Borrow the same amount through a personal loan
If you borrow money with a credit card, you pay a hefty interest for it. In the Netherlands this is usually 14%, the highest rate that is legally permitted.
Would you borrow the same amount through a personal loan or revolving credit, then you usually do not get that percentage. And anyone who wants to borrow money through a mortgage for a big home job is now well under 2% – if that loan is repaid within 10 years.
However, if you buy a new TV with your credit card because you want to spread the purchase amount over several months, you can always count on no less than 14% interest on an annual basis.
Why is it so towering? And why is there such a big difference? That is in the following.
No insurance for the lender
Every lender takes into account the chance that you will not fully repay the loan. For example, because you do not always have enough money in your account. Or because you are suddenly confronted with other costs. He bases his interest rate on this so-called risk .
With a mortgage or a loan for the purchase of a car, for example, there are always things that the bank can claim and sell if you do not repay in full. Your house or your car is the collateral that gives the money provider certainty that he will get his money back.
A loan with a credit card does not immediately have such collateral. The credit card company does not ask what you spend the money on and should go to a lot more effort to see the loan amount again if you do not cross the bridge.
Withdraw money with your credit card
For example, he must call in a bailiff, who can then seize your household effects. There are a lot of costs involved.
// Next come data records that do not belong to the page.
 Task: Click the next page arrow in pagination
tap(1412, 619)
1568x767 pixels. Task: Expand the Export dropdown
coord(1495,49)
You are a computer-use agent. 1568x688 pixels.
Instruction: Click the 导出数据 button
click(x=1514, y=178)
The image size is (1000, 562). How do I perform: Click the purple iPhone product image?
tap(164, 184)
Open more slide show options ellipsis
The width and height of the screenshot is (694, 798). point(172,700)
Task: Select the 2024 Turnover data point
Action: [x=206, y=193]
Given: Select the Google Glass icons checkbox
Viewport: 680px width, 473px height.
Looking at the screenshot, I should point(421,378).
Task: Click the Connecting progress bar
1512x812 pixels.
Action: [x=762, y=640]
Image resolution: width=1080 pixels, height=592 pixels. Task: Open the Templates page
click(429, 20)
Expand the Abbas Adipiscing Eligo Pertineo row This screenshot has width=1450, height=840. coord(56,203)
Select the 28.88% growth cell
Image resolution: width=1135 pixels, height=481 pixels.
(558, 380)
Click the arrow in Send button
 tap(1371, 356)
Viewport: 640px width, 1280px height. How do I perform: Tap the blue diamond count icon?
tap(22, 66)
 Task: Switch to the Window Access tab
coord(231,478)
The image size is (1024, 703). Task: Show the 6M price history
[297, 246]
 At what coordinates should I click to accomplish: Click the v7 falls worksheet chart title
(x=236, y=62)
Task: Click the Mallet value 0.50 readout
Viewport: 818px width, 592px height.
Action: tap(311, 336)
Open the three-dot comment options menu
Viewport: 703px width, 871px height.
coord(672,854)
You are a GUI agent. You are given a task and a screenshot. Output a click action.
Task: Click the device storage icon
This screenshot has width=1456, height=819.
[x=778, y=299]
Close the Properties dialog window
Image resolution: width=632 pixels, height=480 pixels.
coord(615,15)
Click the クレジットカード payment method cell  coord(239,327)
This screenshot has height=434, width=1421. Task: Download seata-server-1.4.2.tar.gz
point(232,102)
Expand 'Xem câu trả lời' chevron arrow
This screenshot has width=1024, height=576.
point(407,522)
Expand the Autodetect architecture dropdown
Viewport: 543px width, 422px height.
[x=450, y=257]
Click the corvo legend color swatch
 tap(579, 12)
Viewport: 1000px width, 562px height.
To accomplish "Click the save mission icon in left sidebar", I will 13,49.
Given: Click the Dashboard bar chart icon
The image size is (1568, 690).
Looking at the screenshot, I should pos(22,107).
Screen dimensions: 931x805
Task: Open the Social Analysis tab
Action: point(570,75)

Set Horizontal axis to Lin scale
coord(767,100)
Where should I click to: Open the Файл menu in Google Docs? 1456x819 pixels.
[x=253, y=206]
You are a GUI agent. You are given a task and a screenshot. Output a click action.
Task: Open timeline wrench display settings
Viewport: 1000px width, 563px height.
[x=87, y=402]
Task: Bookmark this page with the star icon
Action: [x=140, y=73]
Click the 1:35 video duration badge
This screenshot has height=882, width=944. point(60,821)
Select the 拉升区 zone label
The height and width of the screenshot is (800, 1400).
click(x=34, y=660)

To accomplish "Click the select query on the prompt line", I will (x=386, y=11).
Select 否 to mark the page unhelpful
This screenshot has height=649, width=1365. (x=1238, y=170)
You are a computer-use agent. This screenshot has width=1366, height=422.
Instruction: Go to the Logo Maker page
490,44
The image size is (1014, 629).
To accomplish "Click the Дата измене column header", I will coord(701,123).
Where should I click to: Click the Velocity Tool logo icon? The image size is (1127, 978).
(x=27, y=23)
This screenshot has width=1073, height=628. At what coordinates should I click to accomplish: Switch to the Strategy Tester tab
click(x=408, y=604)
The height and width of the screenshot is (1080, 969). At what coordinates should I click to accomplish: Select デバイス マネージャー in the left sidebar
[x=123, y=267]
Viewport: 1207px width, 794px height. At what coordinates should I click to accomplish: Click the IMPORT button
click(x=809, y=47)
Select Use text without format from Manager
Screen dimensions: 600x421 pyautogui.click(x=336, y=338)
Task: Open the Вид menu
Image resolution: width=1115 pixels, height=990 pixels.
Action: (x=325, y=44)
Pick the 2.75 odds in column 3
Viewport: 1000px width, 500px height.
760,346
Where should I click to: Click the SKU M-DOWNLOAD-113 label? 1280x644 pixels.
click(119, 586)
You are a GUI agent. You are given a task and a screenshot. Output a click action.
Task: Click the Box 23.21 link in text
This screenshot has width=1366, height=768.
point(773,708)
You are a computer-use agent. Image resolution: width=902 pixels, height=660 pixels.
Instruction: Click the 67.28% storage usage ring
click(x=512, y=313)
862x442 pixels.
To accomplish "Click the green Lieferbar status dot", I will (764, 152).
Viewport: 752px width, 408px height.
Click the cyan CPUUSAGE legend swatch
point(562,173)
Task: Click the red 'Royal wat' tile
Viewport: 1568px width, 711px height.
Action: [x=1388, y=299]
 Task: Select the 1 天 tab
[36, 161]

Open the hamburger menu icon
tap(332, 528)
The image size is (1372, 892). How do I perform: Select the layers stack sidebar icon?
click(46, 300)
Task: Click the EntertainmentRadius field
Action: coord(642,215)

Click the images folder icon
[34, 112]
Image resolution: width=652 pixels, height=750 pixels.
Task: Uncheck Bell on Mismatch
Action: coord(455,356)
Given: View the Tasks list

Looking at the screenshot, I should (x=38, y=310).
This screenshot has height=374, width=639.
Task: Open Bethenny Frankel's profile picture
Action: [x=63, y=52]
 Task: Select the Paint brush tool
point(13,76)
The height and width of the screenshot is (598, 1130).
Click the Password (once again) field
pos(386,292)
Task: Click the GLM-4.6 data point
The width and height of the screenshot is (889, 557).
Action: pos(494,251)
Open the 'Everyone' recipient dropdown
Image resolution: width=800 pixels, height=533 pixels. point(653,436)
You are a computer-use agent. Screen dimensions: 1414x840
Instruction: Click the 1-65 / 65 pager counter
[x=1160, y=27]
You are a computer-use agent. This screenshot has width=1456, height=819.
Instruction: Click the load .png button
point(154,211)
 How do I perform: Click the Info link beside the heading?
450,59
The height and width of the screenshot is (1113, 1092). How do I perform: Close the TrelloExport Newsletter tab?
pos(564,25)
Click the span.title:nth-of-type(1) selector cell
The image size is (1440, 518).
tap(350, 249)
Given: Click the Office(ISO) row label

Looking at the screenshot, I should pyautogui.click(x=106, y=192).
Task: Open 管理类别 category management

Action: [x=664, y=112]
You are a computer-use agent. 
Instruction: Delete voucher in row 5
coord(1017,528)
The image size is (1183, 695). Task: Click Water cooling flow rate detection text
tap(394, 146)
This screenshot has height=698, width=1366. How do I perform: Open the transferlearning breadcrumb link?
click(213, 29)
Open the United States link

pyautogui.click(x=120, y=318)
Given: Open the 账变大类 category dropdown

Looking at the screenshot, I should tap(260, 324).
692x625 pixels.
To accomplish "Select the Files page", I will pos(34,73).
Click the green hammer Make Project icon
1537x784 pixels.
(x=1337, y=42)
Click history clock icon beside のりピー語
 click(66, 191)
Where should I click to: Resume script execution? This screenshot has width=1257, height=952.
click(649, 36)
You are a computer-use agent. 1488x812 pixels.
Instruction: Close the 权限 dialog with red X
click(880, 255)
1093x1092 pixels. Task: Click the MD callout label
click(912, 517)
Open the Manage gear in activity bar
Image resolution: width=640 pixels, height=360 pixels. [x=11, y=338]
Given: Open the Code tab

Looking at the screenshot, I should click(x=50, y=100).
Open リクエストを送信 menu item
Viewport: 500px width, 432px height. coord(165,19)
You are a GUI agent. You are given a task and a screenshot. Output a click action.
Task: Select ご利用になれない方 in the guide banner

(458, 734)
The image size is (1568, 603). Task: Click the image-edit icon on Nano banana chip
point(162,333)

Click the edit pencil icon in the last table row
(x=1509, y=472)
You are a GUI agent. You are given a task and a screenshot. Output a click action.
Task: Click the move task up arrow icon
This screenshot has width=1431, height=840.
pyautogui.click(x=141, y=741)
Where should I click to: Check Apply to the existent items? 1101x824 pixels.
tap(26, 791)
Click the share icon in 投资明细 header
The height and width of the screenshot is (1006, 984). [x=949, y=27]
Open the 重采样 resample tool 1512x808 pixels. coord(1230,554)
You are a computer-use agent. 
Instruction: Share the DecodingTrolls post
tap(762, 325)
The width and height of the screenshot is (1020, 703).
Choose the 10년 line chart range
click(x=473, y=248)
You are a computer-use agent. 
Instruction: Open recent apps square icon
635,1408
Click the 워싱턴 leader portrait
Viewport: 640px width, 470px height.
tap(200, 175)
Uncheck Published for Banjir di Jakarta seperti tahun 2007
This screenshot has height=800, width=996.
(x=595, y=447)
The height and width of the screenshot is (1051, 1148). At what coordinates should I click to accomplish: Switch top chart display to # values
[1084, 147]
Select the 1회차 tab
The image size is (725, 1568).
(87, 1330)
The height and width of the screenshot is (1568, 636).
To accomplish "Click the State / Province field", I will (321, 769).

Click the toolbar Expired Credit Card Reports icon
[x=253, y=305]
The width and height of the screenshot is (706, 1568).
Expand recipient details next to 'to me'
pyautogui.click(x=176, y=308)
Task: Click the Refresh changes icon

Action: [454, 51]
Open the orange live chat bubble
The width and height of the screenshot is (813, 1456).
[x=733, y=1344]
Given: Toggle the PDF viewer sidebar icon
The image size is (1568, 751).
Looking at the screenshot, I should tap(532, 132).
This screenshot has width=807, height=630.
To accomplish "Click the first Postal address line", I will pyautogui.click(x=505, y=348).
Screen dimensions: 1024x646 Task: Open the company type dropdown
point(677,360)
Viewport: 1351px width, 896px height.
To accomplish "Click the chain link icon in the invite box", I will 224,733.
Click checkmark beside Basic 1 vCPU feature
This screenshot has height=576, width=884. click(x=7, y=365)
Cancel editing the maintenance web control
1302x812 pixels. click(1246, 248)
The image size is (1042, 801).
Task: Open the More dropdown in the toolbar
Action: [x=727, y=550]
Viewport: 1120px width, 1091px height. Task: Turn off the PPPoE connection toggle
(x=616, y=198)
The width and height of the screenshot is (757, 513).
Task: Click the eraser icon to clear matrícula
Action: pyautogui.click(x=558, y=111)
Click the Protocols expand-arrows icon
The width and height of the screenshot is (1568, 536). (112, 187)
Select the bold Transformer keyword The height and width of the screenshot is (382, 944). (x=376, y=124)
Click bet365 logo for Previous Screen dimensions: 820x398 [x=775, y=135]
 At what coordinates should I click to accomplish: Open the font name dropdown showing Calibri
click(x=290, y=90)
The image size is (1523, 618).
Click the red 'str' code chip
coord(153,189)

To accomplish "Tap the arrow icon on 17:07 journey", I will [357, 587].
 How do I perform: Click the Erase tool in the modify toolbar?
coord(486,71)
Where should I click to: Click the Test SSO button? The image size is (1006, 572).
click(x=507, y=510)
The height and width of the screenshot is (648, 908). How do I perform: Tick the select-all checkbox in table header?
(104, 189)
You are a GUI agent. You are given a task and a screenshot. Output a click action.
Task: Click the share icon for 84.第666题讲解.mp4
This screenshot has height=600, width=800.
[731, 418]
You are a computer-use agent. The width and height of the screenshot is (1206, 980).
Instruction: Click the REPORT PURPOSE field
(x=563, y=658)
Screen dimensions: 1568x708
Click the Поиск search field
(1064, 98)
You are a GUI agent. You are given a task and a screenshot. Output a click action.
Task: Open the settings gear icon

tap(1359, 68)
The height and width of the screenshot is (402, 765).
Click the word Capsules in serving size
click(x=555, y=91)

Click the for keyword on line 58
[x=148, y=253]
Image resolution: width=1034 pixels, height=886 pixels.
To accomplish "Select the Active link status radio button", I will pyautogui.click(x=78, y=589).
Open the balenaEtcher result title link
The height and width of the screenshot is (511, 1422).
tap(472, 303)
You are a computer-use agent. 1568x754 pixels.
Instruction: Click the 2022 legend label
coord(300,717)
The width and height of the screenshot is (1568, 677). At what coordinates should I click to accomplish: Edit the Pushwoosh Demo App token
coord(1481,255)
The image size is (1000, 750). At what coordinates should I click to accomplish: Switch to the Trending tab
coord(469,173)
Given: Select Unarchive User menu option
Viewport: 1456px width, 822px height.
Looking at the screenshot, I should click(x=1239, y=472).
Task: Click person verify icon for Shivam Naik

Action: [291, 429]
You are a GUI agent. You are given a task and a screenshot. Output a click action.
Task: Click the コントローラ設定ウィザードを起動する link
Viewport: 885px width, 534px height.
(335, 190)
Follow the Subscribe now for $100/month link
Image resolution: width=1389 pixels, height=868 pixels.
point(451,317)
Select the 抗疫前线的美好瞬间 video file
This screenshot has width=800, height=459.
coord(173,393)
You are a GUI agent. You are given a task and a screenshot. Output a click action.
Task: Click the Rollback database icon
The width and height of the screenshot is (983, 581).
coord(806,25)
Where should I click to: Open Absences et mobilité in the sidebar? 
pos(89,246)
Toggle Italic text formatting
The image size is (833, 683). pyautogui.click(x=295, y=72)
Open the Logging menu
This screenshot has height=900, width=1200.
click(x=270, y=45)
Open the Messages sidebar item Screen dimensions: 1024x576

A bank or financing company that provides a loan usually asks what exactly you are borrowing for. But if you withdraw money with your credit card to gamble, the credit card company does not know anything about it.
The company therefore has no insurance on what it advances to you. And the more people they lend money to, the greater the chance that there will be someone in between who doesn’t pay back.
That makes borrowing with a credit card more expensive.
Every disadvantage has it’s advantage
This high lending rate also has advantages. The credit card company builds a solid buffer with it and can therefore ultimately give more guarantees to all users.
For example, she can repay you the cash if you are disadvantaged by a store that does not deliver your order properly, or even not at all. Or guarantee the damage when your credit card comes into the hands of a crook.